• [Provided information]:
------------------------------

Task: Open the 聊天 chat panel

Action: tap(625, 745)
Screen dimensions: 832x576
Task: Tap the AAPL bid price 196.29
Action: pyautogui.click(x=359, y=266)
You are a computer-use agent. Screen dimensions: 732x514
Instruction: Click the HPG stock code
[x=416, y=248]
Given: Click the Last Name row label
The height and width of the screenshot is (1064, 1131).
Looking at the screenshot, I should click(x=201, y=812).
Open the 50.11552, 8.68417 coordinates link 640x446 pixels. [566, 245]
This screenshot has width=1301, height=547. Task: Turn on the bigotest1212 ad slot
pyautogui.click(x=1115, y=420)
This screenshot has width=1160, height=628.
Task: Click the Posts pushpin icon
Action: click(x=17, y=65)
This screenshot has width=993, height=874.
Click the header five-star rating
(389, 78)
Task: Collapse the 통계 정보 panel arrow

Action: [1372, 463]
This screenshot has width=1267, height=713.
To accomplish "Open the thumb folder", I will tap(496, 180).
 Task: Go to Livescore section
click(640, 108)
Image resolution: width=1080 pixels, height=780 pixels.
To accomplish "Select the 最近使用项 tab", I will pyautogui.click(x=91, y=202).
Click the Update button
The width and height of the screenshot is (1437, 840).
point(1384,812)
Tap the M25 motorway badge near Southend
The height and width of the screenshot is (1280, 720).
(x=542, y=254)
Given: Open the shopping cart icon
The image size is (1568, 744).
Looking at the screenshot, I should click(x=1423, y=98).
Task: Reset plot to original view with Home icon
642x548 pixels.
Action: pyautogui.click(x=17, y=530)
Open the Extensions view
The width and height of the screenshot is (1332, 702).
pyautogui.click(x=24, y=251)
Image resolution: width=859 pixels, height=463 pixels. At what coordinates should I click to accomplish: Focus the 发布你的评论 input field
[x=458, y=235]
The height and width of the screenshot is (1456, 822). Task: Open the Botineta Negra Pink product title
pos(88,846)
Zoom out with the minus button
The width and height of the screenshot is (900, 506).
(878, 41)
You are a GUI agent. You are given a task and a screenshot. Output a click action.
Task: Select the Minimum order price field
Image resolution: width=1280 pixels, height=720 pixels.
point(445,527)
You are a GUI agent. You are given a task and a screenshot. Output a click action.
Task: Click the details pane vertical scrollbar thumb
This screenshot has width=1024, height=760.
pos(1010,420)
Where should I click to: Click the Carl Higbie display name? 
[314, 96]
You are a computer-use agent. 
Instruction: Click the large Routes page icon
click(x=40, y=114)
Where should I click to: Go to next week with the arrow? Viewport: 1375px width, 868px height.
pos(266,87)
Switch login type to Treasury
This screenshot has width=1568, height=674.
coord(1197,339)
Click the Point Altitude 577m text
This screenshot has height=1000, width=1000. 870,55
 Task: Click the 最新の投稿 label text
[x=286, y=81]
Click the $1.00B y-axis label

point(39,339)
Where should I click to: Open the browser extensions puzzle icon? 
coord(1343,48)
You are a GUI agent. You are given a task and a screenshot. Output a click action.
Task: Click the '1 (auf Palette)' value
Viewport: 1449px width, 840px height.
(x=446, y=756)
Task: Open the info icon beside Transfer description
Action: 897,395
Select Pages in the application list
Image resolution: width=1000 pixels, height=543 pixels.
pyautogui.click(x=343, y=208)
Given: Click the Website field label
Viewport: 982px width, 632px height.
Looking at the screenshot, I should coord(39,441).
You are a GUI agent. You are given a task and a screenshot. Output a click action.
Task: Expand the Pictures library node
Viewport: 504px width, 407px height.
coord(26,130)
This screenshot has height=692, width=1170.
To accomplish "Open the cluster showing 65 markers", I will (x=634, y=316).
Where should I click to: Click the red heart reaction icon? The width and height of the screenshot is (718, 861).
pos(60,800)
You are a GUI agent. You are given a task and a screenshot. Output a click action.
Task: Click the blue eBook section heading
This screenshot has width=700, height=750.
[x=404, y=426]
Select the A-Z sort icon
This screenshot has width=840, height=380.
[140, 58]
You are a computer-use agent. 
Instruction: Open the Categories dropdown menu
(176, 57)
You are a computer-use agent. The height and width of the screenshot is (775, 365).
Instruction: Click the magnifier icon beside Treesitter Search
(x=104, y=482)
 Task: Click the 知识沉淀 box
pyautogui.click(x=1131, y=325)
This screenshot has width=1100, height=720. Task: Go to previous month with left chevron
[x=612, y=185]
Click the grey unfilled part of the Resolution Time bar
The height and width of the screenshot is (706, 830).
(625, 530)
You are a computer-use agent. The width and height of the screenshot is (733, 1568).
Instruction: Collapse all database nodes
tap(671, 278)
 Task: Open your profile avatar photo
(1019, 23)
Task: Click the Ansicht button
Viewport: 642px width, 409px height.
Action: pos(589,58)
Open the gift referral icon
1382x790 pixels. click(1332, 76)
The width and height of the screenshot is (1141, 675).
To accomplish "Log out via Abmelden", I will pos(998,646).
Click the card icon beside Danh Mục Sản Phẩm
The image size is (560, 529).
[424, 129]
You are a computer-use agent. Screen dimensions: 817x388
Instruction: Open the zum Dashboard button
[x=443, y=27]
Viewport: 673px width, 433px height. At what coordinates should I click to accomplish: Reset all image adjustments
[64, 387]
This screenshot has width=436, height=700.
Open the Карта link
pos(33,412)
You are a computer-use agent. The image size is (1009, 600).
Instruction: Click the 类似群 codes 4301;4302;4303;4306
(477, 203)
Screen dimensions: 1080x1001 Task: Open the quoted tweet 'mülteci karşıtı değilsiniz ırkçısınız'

------------------------------

Return the full listing. Keep each line exactly as it stands.

• [Written response]:
Task: Open the 聊天 chat panel

Action: tap(625, 745)
Screen dimensions: 832x576
Task: Tap the AAPL bid price 196.29
Action: pyautogui.click(x=359, y=266)
You are a computer-use agent. Screen dimensions: 732x514
Instruction: Click the HPG stock code
[x=416, y=248]
Given: Click the Last Name row label
The height and width of the screenshot is (1064, 1131).
Looking at the screenshot, I should click(x=201, y=812).
Open the 50.11552, 8.68417 coordinates link 640x446 pixels. [566, 245]
This screenshot has width=1301, height=547. Task: Turn on the bigotest1212 ad slot
pyautogui.click(x=1115, y=420)
This screenshot has width=1160, height=628.
Task: Click the Posts pushpin icon
Action: click(x=17, y=65)
This screenshot has width=993, height=874.
Click the header five-star rating
(389, 78)
Task: Collapse the 통계 정보 panel arrow

Action: [1372, 463]
This screenshot has width=1267, height=713.
To accomplish "Open the thumb folder", I will tap(496, 180).
 Task: Go to Livescore section
click(640, 108)
Image resolution: width=1080 pixels, height=780 pixels.
To accomplish "Select the 最近使用项 tab", I will pyautogui.click(x=91, y=202).
Click the Update button
The width and height of the screenshot is (1437, 840).
point(1384,812)
Tap the M25 motorway badge near Southend
The height and width of the screenshot is (1280, 720).
(x=542, y=254)
Given: Open the shopping cart icon
The image size is (1568, 744).
Looking at the screenshot, I should click(x=1423, y=98).
Task: Reset plot to original view with Home icon
642x548 pixels.
Action: pyautogui.click(x=17, y=530)
Open the Extensions view
The width and height of the screenshot is (1332, 702).
pyautogui.click(x=24, y=251)
Image resolution: width=859 pixels, height=463 pixels. At what coordinates should I click to accomplish: Focus the 发布你的评论 input field
[x=458, y=235]
The height and width of the screenshot is (1456, 822). Task: Open the Botineta Negra Pink product title
pos(88,846)
Zoom out with the minus button
The width and height of the screenshot is (900, 506).
(878, 41)
You are a GUI agent. You are given a task and a screenshot. Output a click action.
Task: Select the Minimum order price field
Image resolution: width=1280 pixels, height=720 pixels.
point(445,527)
You are a GUI agent. You are given a task and a screenshot. Output a click action.
Task: Click the details pane vertical scrollbar thumb
This screenshot has width=1024, height=760.
pos(1010,420)
Where should I click to: Click the Carl Higbie display name? 
[314, 96]
You are a computer-use agent. 
Instruction: Click the large Routes page icon
click(x=40, y=114)
Where should I click to: Go to next week with the arrow? Viewport: 1375px width, 868px height.
pos(266,87)
Switch login type to Treasury
This screenshot has width=1568, height=674.
coord(1197,339)
Click the Point Altitude 577m text
This screenshot has height=1000, width=1000. 870,55
 Task: Click the 最新の投稿 label text
[x=286, y=81]
Click the $1.00B y-axis label

point(39,339)
Where should I click to: Open the browser extensions puzzle icon? 
coord(1343,48)
You are a GUI agent. You are given a task and a screenshot. Output a click action.
Task: Click the '1 (auf Palette)' value
Viewport: 1449px width, 840px height.
(x=446, y=756)
Task: Open the info icon beside Transfer description
Action: 897,395
Select Pages in the application list
Image resolution: width=1000 pixels, height=543 pixels.
pyautogui.click(x=343, y=208)
Given: Click the Website field label
Viewport: 982px width, 632px height.
Looking at the screenshot, I should coord(39,441).
You are a GUI agent. You are given a task and a screenshot. Output a click action.
Task: Expand the Pictures library node
Viewport: 504px width, 407px height.
coord(26,130)
This screenshot has height=692, width=1170.
To accomplish "Open the cluster showing 65 markers", I will (x=634, y=316).
Where should I click to: Click the red heart reaction icon? The width and height of the screenshot is (718, 861).
pos(60,800)
You are a GUI agent. You are given a task and a screenshot. Output a click action.
Task: Click the blue eBook section heading
This screenshot has width=700, height=750.
[x=404, y=426]
Select the A-Z sort icon
This screenshot has width=840, height=380.
[140, 58]
You are a computer-use agent. 
Instruction: Open the Categories dropdown menu
(176, 57)
You are a computer-use agent. The height and width of the screenshot is (775, 365).
Instruction: Click the magnifier icon beside Treesitter Search
(x=104, y=482)
 Task: Click the 知识沉淀 box
pyautogui.click(x=1131, y=325)
This screenshot has width=1100, height=720. Task: Go to previous month with left chevron
[x=612, y=185]
Click the grey unfilled part of the Resolution Time bar
The height and width of the screenshot is (706, 830).
(625, 530)
You are a computer-use agent. The width and height of the screenshot is (733, 1568).
Instruction: Collapse all database nodes
tap(671, 278)
 Task: Open your profile avatar photo
(1019, 23)
Task: Click the Ansicht button
Viewport: 642px width, 409px height.
Action: pos(589,58)
Open the gift referral icon
1382x790 pixels. click(1332, 76)
The width and height of the screenshot is (1141, 675).
To accomplish "Log out via Abmelden", I will pos(998,646).
Click the card icon beside Danh Mục Sản Phẩm
The image size is (560, 529).
[424, 129]
You are a computer-use agent. Screen dimensions: 817x388
Instruction: Open the zum Dashboard button
[x=443, y=27]
Viewport: 673px width, 433px height. At what coordinates should I click to accomplish: Reset all image adjustments
[64, 387]
This screenshot has width=436, height=700.
Open the Карта link
pos(33,412)
You are a computer-use agent. The image size is (1009, 600).
Instruction: Click the 类似群 codes 4301;4302;4303;4306
(477, 203)
Screen dimensions: 1080x1001 Task: Open the quoted tweet 'mülteci karşıtı değilsiniz ırkçısınız'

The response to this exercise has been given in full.